Research Highlights
A New Valid Rhabdomyosarcoma Spheroid Culture Model for in Vitro Evaluation of Hypericin-Based Photodynamic Therapy
Institution:
University Hospital Marburg, Marburg, Germany
Team:
Hempfling L., Adamus A., Wagner B.R., Engel N., and Seitz, G.
Application:
Creation of a 3D cell culture scenario for the study of the efficacy of photodynamic therapy as an anti-cancer treatment.
Disease Model:
Pediatric alveolar rhabdomyosarcoma
Hydrogel:
VitroGel® RGD
Photodynamic therapy (PDT) has shown promise in the treatment of certain malignancies that are otherwise recalcitrant to chemotherapy and/or other anti-cancer protocols. The application of PDT is favored because it is minimally invasive and can be used either topically or systemically. Each PDT requires a photosensitizing agent, which releases reactive oxygen species such as singlet oxygen when stimulated with visible light. These species can damage or kill tumor cells in a localized fashion.
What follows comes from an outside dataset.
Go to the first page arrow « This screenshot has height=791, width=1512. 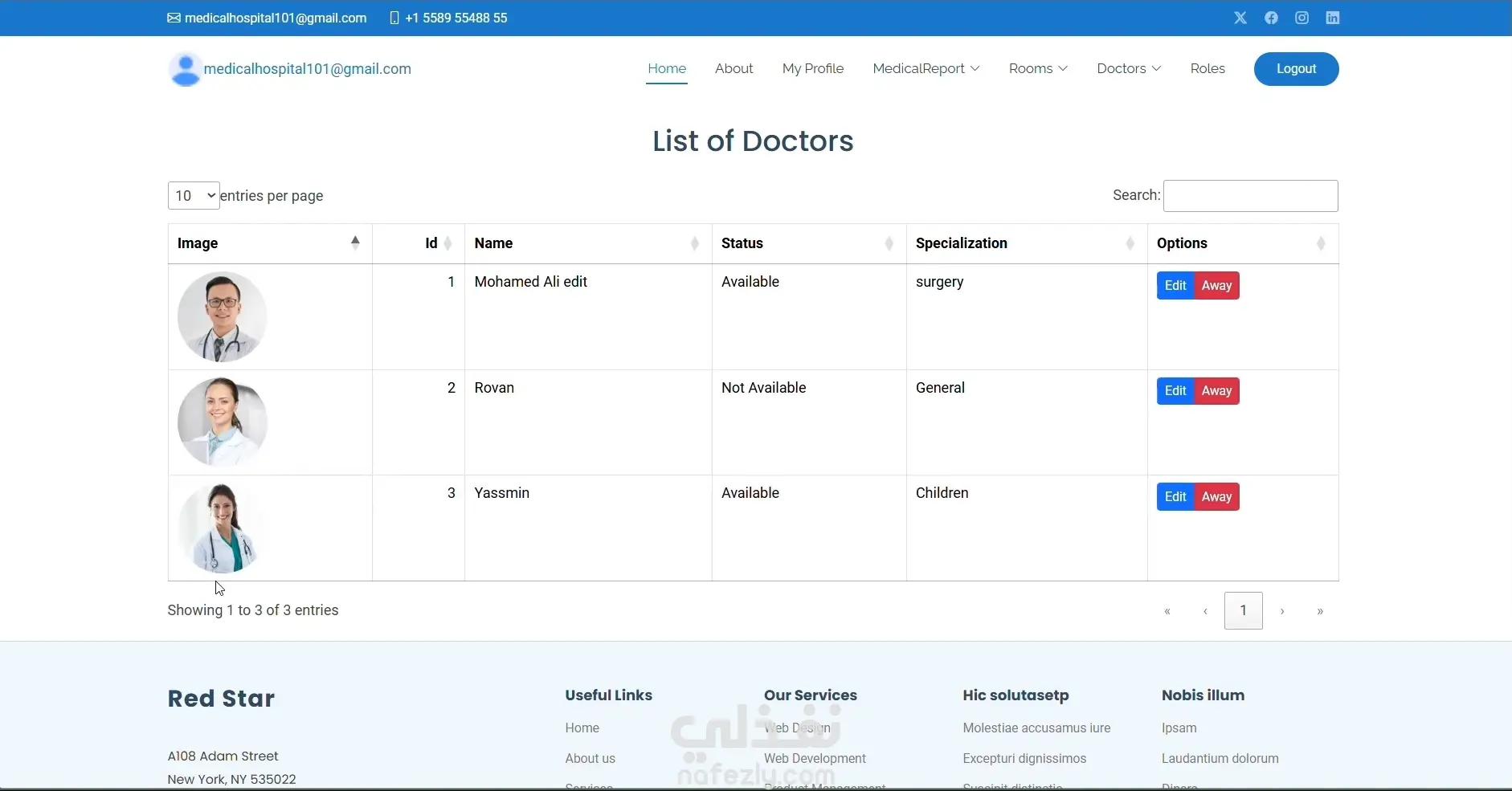coord(1167,611)

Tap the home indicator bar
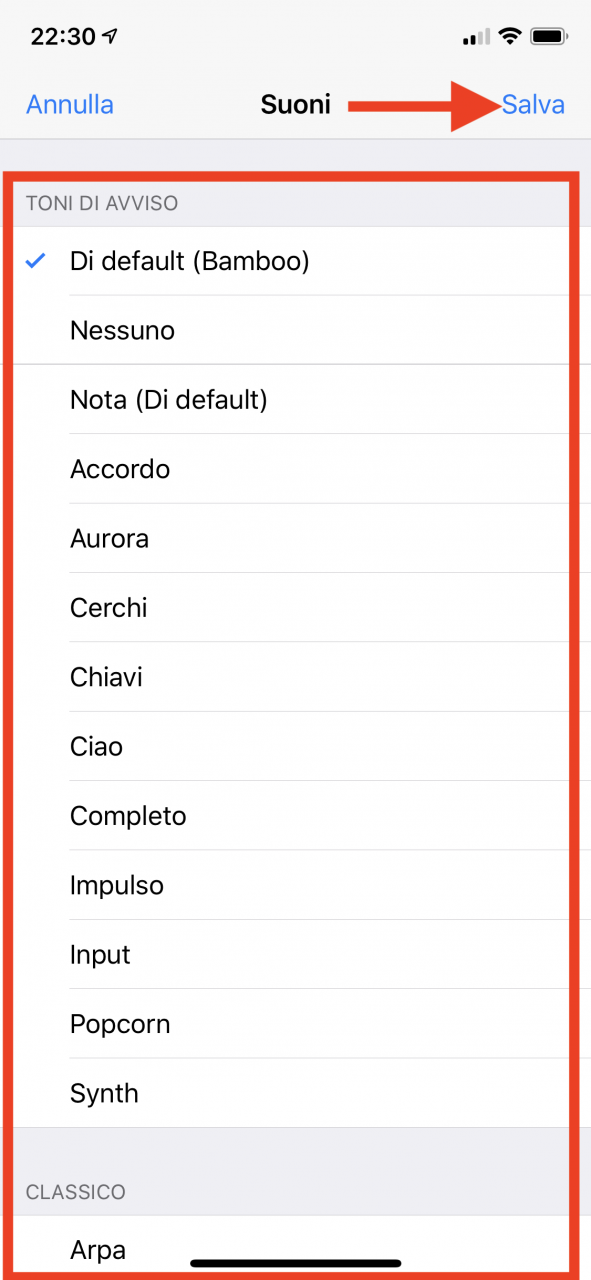[296, 1264]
This study focused on the efficacy of one particular photosensitizing agent, hypericin (HYP) which is a natural phytochemical derived from St. John’s wort. Previously HYP had been shown to be useful in the treatment of certain cancers. The goal was to examine the in vitro success of HYP to treat cultures of pediatric alveolar rhabdomyosarcoma (RMA) cells. While 2D cell cultures are often used as models for drug therapy, it has become apparent that 3D cultures, which are spheroids, better mimic in situ cancer cell populations that simulate cellular interactions, signal transduction, and gene expression. Thus, the current study aimed to establish a viable 3D cell culture model that was appropriate for RH-30 cells, which are an RMA cell line.
The University Hospital Marburg team of researchers created a variety of RH-30 multicellular spheroids using three scaffold-based and four scaffold-free techniques. These cells were embedded in VitroGel RGD using TheWell Bioscience’s established protocols. The architecture employed either a floating culture or a hanging drop, either in agarose-coated wells so that cell adherence was minimized. Various cell concentrations and preparations were then tested using PDT with HYP. The photosensitizer HYP was dissolved in DMSO to concentrations of either 1 μM or 10 μM, and then the spheroids were treated for two hours. Subsequently PDT was performed by illuminating the cultures with 200,000 lux of 30 mW/cm2 of white light from a brightfield microscope for varying times (5, 10, 15, and 20 minutes). Then interspheroidal HYP distributions were measured, and cell viability assays were performed to examine which treatment regime was the most efficacious. The results showed that HYP could penetrate the spheroids quite well in time- and concentration-dependent fashions, although the outer layers were more easily saturated. In terms of cell viability upon PDT, even the shortest light exposure time of 5 minutes resulted in significant cell death rates between 32–45% depending on HYP concentration. As expected, longer times resulted in lower cell viabilities, and the 10 μM HYP dosage generated somewhat lower rates than the 1 μM dosage. Even spheroids dosed with HYP but not treated with light showed decreased viability. Overall, this study was able to establish two simple, quick, and replicable 3D culturing methods (magnetic spheroid printing and orbital shaking) for the RMA cell line RH-30 that provide uniform spheroids. The research further revealed that exposure time, HYP concentration, and cell type (e.g., bladder cell-derived or colorectal cell-derived spheroids) all can have an effect on cell viability. The study successfully demonstrated the utility of 3D cell culture as an in vitro model that, while not perfect at emulating the in vivo scenario, can greatly facilitate the study of anti-cancer therapies.